Mental health awareness campaigns aimed at teenagers may backfire, writes Ellen Barry in the New York Times. While the truly troubled may benefit, others will "over-interpret their symptoms and see themselves as more troubled than they are," researchers warn.
In Britain and Australia, "students who underwent training in the basics of mindfulness, cognitive behavioral therapy and dialectical behavior therapy did not emerge healthier" than the control group, and some did worse.
Young people who are told mental health problems are common may be decide the normal challenges of growing up are signs of mental illness, says two Oxford psychologists, Lucy Foulkes and Jack Andrews, who coined the term "prevalence inflation."
"In the summer of 2022, the results of a landmark study on mindfulness training in British classrooms landed — like a lead balloon," writes Barry.
My Resilience in Adolescence, or MYRIAD, followed about 28,000 teenagers over eight years.
Half of the teenagers were trained by their teachers to direct their attention to the present moment — breathing, physical sensations or everyday activities — in 10 lessons of 30 to 50 minutes apiece. The results were disappointing. The authors reported “no support for our hypothesis” that mindfulness training would improve students’ mental health. In fact, students at highest risk for mental health problems did somewhat worse after receiving the training, the authors concluded.

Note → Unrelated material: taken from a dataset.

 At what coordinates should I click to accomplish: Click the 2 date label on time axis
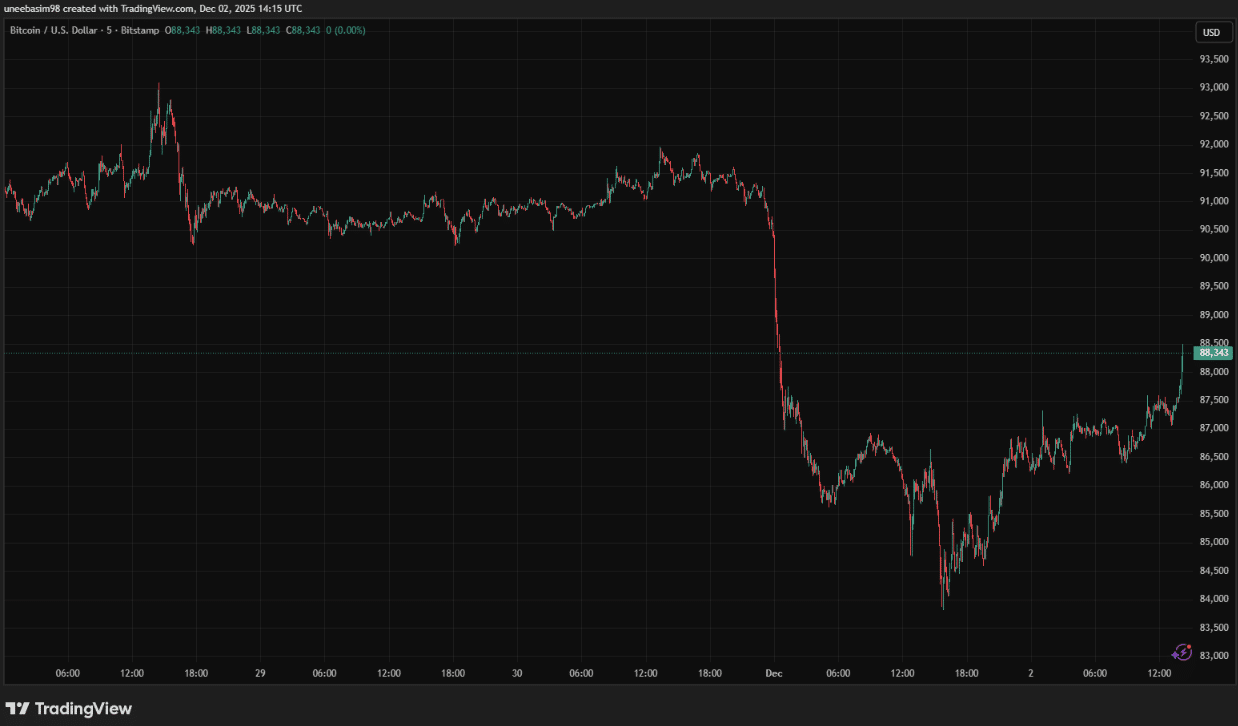1030,674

But, by the time the results were in, schools had committed to mindfulness programs, says Dr. Foulkes. They weren't interested in the evidence.

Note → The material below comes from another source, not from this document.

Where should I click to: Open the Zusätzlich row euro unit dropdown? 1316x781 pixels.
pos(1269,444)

Researchers speculated that making kids aware of troubling thoughts -- but providing no solutions -- doesn't help teenagers. Mindfulness training can encourage group brooding, known as co-rumination.
Australian students observed cartoon characters dealing with mental health concerns in the Climate Schools study. Dr. Andrews found that "higher levels of depression and anxiety symptoms six months and 12 months later." Girls were more likely to exhibit co-rumination, he found. “It might be that they kind of get together and make things a little bit worse for each other.”
There's evidence that social-emotional learning can help students, writes Barry. "A 2023 meta-analysis of 252 classroom programs in 53 countries, found that students who participated performed better academically, displayed better social skills and had lower levels of emotional distress or behavioral problems."
The rise in depression among teenage girls may be partially a diagnosis issue, writes David Wallace-Wells in the New York Times.
The smartphone kicked off the selfie era in 2010, argues social psychologist Jonathan Haidt. Suicide attempts by girls and young women rose sharply, and reports of anxiety and depression skyrocketed.
But something else happened, Wallace-Wells writes. In 2011, new federal guidelines urged doctors to screen teenage girls for depression annually, and required that insurance providers cover such screenings. In 2015, a coding change required hospitals to record whether an injury was self-inflicted or accidental . It "nearly doubled rates for self-harm across all demographic groups." In New Jersey, "researchers have found that the changes explain nearly all of the state’s apparent upward trend in suicide-related hospital visits."
Both explanations could be true, he concludes. "Emotional distress among teenagers may be genuinely growing while simultaneous bureaucratic and cultural changes — more focus on mental health, destigmatization, growing comfort with therapy and medication — exaggerate the underlying trends."
We've long joked that "insanity is hereditary, you can get it from your kids." Apparently you can catch it at school or over the phone as well.
Gradma's advice: Quit sitting around moping, go outside and get some fresh air and exercise. And quit being a big goddamn boob.
Back when the dinosaurs roamed (50-60s), kids “worried” about tests, grades, making “the team” (or advancing in whatever activities they did), friends, dating, illness/death of family/friends and all of the above were considered routine bumps in the road of life. Keep your chin up and deal with it was the usual attitude on the part of adults; who were doing just that with their own concerns. Counselors, therapists and medication weren’t in play except for the truly serious issues. I think we may have been much better off keeping a stiff upper lip and dealing with routine worries independently (with parent support). We certainly lived much more independently and that built confidence. That was also mostly the norm for m…
I have a student who has told me she suffers from anxiety. She gets pulled out of class every single day to see the mental health counselor. She seems perfectly well adjusted in all my interactions with her (two periods a day) so I have my suspicions.